The 8088 die under a microscope, with main functional blocks labeled. This photo shows the chip's single metal layer; the polysilicon and silicon are underneath. Click on this image (or any other) for a larger version.

The 8088 die under a microscope, with main functional blocks labeled. This photo shows the chip's single metal layer; the polysilicon and silicon are underneath. Click on this image (or any other) for a larger version.

The 8086 and 8088 processors present the same 16-bit architecture to the programmer. The key difference is that the 8088 has an 8-bit data bus for communication with memory and I/O, rather than the 16-bit bus of the 8086. The 8088's narrower bus reduced performance, since the processor only transfers one byte at a time rather than two. However, the 8-bit bus enabled cheaper computer hardware. The 8-bit bus was also a better match for hardware based on the older but popular 8-bit Intel 8080 and 8085 processors, allowing the reuse of 8-bit I/O circuitry for instance. Much of the IBM PC was based on the little-known IBM DataMaster, a computer built around the Intel 8085. Thus, selecting the 8088 processor was a natural choice for the IBM PC.
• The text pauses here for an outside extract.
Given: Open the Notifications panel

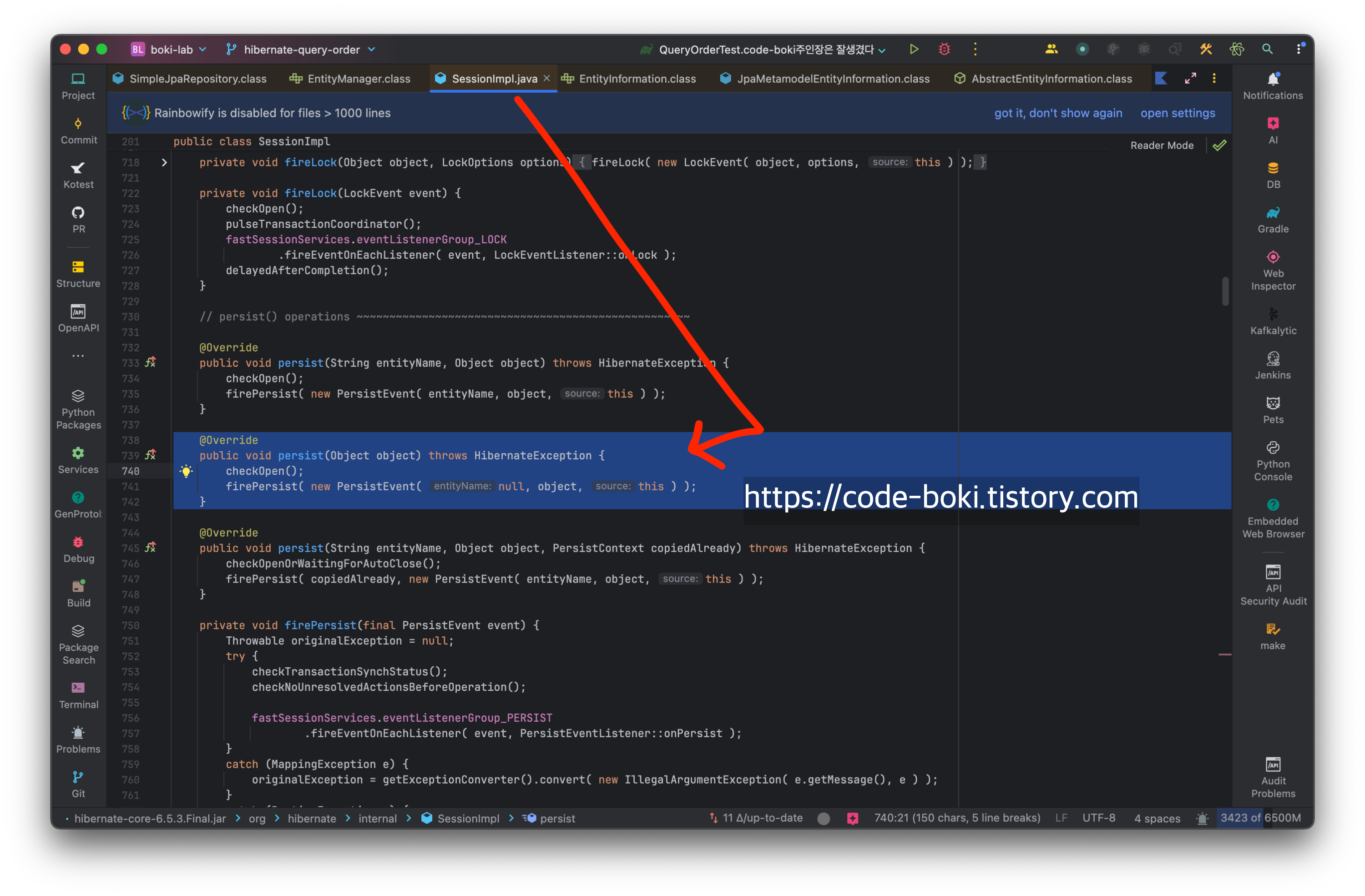Looking at the screenshot, I should pos(1273,86).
For the most part, the 8086 and 8088 are very similar internally, apart from trivial but numerous layout changes on the die. The biggest differences are in the Bus Interface Unit, the circuitry that communicates with memory and I/O devices, since this circuitry handles 16 bits in the 8086 versus 8 bits in the 8088. There are a few microcode differences between the two chips. One interesting change is that for performance reasons the 8088 has a smaller prefetch queue than the 8086 (four bytes instead of six). (I wrote about the 8086's prefetch circuity earlier.)

Prefetching and the architecture of the 8086 and 8088

The 8086 and 8088 were introduced at an interesting point in microprocessor history, when memory was becoming slower than the CPU. For the first microprocessors, the speed of the CPU and the speed of memory were comparable.2 However, as processors became faster, the speed of memory failed to keep up. The 8086 was probably the first microprocessor to prefetch instructions to improve performance. While modern microprocessors have megabytes of fast cache3 to act as a buffer between the CPU and much slower main memory, the 8088 has just 4 bytes of prefetch queue. However, this was enough to substantially increase performance.
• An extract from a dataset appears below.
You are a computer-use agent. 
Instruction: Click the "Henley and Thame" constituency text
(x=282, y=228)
Prefetching had a major impact on the design of the 8086 and thus the 8088. Earlier processors such as the 6502, 8080, or Z80 were deterministic: the processor fetched an instruction, executed the instruction, and so forth. Memory accesses corresponded directly to instruction fetching and execution and instructions took a predictable number of clock cycles. This all changed with the introduction of the prefetch queue. Memory operations became unlinked from instruction execution since prefetches happen as needed and when the memory bus is available.

To handle memory operations and instruction execution independently, the implementors of the 8086 and 8088 divided the processors into two processing units: the Bus Interface Unit (BIU) that handles memory accesses, and the Execution Unit (EU) that executes instructions. The Bus Interface Unit contains the instruction prefetch queue; it supplies instructions to the Execution Unit via the Q (queue) bus. The BIU also contains an adder (Σ) for address calculation, adding the segment register base to an address offset, among other things. The Execution Unit is what comes to mind when you think of a processor: it has most of the registers, the arithmetic/logic unit (ALU), and the microcode that implements instructions. The segment registers (CS, DS, SS, ES) and the Instruction Pointer (IP) are in the Bus Interface Unit since they are directly involved in memory accesses, while the general-purpose registers are in the Execution Unit.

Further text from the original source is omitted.